My shoulders drop. My jaw unclenches. The knot at the base of my skull loosens all at once, and for a few seconds the only thing I feel is the raw, flooding gratitude of a woman who has been holding her breath for weeks and just heard the lock turn.

Then the breath settles, and the completeness fades.

The part of me that spent years reading rooms and calculating exits knows that an arrest is a beginning rather than an ending.

The trial will come. The footage will be reviewed by strangers who will see what Ridgewater saw, and no federal warrant can un-see what has already been seen.

"Thank you," I say, and the simplicity costs more than I want it to. Gratitude requires acknowledging that I needed help, and I have spent my entire adult life building a woman who does not need help from anyone.

Andy watches me say it. He reads what it costs, because he reads everything, and he doesn't make me pay more than the words themselves.

"You gave me the case," he says. "The break-in and the evidence and the names and the financial trail. I followed the road. You built it."

"That's almost romantic, Detective, so you should be careful."

"I'm never careful." He holds my gaze, and the words sit between us with more weight than a compliment about casework should hold, and neither of us looks away first.

I stand to get him food because the alternative is sitting in that look until it burns through the last of my composure. "There are leftovers. Try not to editorialize about the fact that I ordered food to your house again."

"I stopped editorializing about that a week ago."

"You stopped saying it out loud. Your eyebrows still have opinions."

The evening settles into the domestic routine that has become the most dangerous part of living in this house.

I heat the food. He eats. We orbit the kitchen with the careful choreography of two people who know exactly where each other is at every moment and are pretending the knowledge is incidental.

When his hand finds the small of my back as he reaches past me for a glass, the contact lasts a half-second longer than the reach requires, and the warmth of his palm prints itself against the thin cotton on my skin, and I wear the ghost of it for the rest of the night.

The days after Ridgewater's arrest settle into a pattern that I recognize as dangerous before I can articulate why.

Andy stays on the investigation, building the murder charges one record at a time.

I stay in his house because the case isn't finished, because he hasn't told me to leave, and the reason I haven't asked to go has less to do with safety than with the man whose table has become the place where I do my best thinking.

Each day tightens the coil.
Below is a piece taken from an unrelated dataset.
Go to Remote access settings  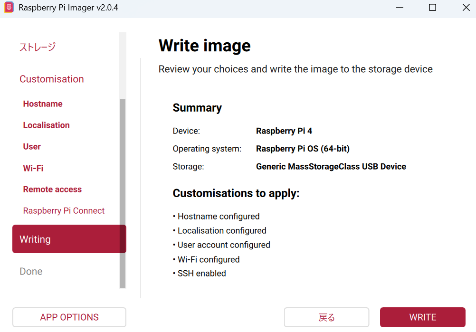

I learn the sound of his footsteps on the porch before he opens the door.

He learns the sound of mine in the hallway before I reach the kitchen.

We pass each other in the narrow corridor between the bathroom and the guest room, and the space between his shoulder and mine registers as a temperature change that neither of us mentions.

One evening, a few days after the arrest, I'm standing at the sink rinsing plates when Andy comes up behind me to set his glass on the counter.

His chest is close enough to my back that I can feel the heat of him through his shirt, through mine, through the borrowed cotton I've been wearing like it belongs to me because at this point it might as well.

His arm reaches past me, and for a second his body brackets mine against the counter, not trapping, not pressing, just present in the space behind me with a weight that makes my hands stop moving under the water.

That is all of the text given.